-------- 出典 --------

テラ・ルネッサンスではカンボジアやラオスで地雷除去団体、不発弾処理の支援の他、アフリカで子ども兵の社会復帰支援にも取り組んでいます。子ども兵は確認されているだけで25万人いると言われていて、テラ・ルネッサンスの主な活動地域はウガンダ、ブルンジ、コンゴ民主共和国の3カ国です。

現場で起こっている事実を知っていただくことはとても重要なことです。こういう活動をしている先輩に「たった一人が問題だと思っている事は家族や従業員や仲間に話し、共有される事で解決すべき課題に変わっていく」と教わりました。それで、多くの方に知っていただきたいと色んな場所でお話しています。

 

忘れられた戦争

コンゴ民主主義共和国はアフリカで2番目に大きく6000万人が暮らしています。国土のほとんどがジャングルで、低木地域やうっそうとしたジャングルが広がっています。国内での移動は特に東側への移動が大変で、雨期は道がぬかるんで轍が10cmから30cmにもなるため10分に一回スタックするような状態で、橋も所々修復しながら進みます。そうやって私たちが作った社会復帰センターへ毎年8月に行っています。なぜそんな行くのも大変なところに行くのでしょう?

--------

*問題*.
A. 上の文章の中身を2文でまとめてください。
B. 上の文章に出てくる国の名前をすべて書き出してください。
このあとの行は、上の文章とは関係ありません。

-------- データ抜粋 --------

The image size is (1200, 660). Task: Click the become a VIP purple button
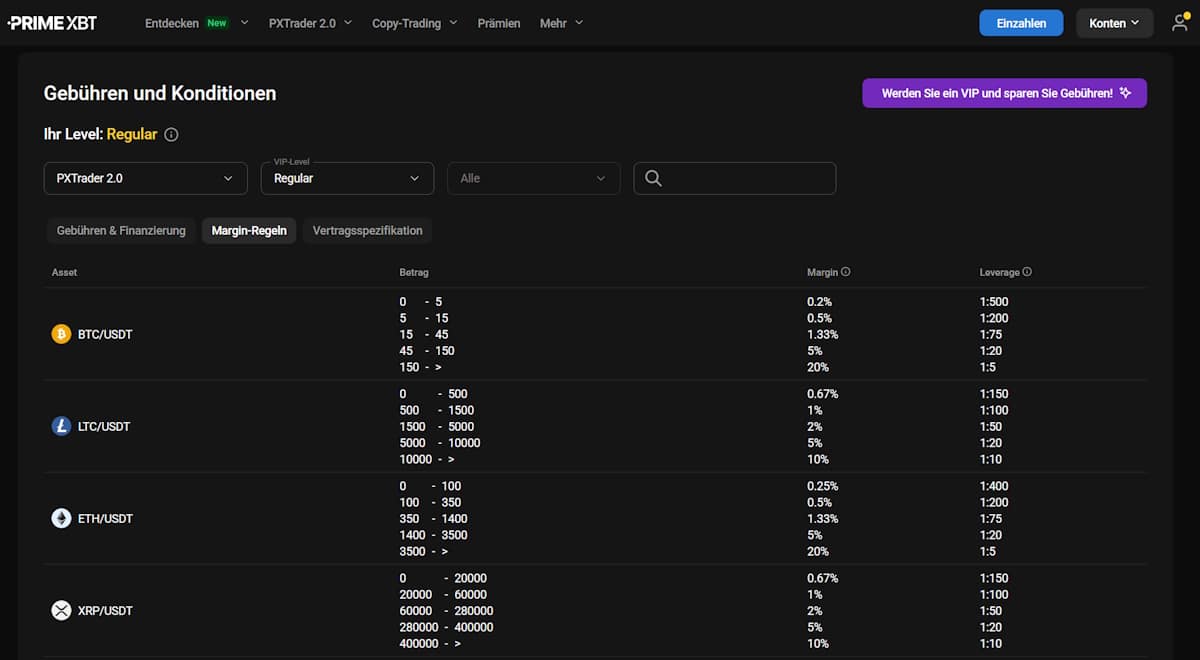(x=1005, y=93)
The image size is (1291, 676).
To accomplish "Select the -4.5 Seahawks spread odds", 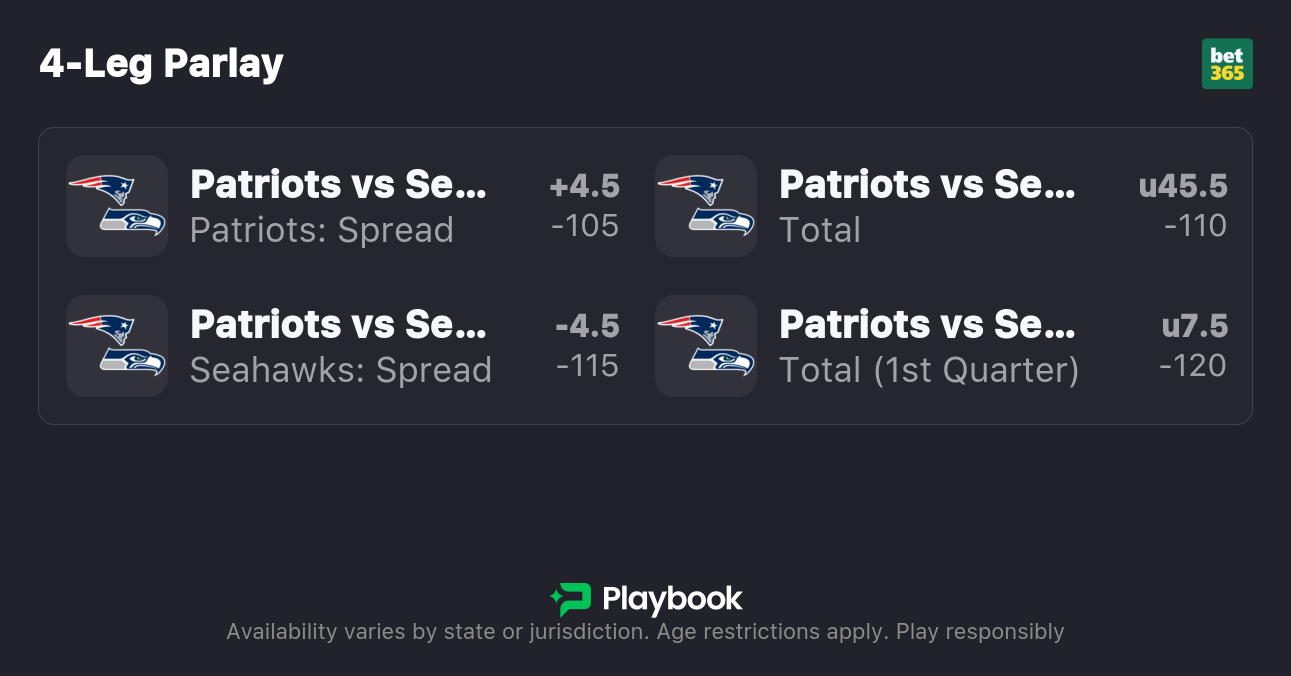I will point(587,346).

--------

*回答*.
A. テラ・ルネッサンスは、カンボジアやラオスで地雷除去や不発弾処理を支援するほか、ウガンダ、ブルンジ、コンゴ民主共和国を主な地域として、アフリカで子ども兵の社会復帰を支えています。現場の事実を知ってもらうことが大事だと考えて各地で話をしており、移動がとても大変なコンゴ民主共和国にも、自分たちで作った社会復帰センターへ毎年8月に行っています。

B. カンボジア、ラオス、ウガンダ、ブルンジ、コンゴ民主共和国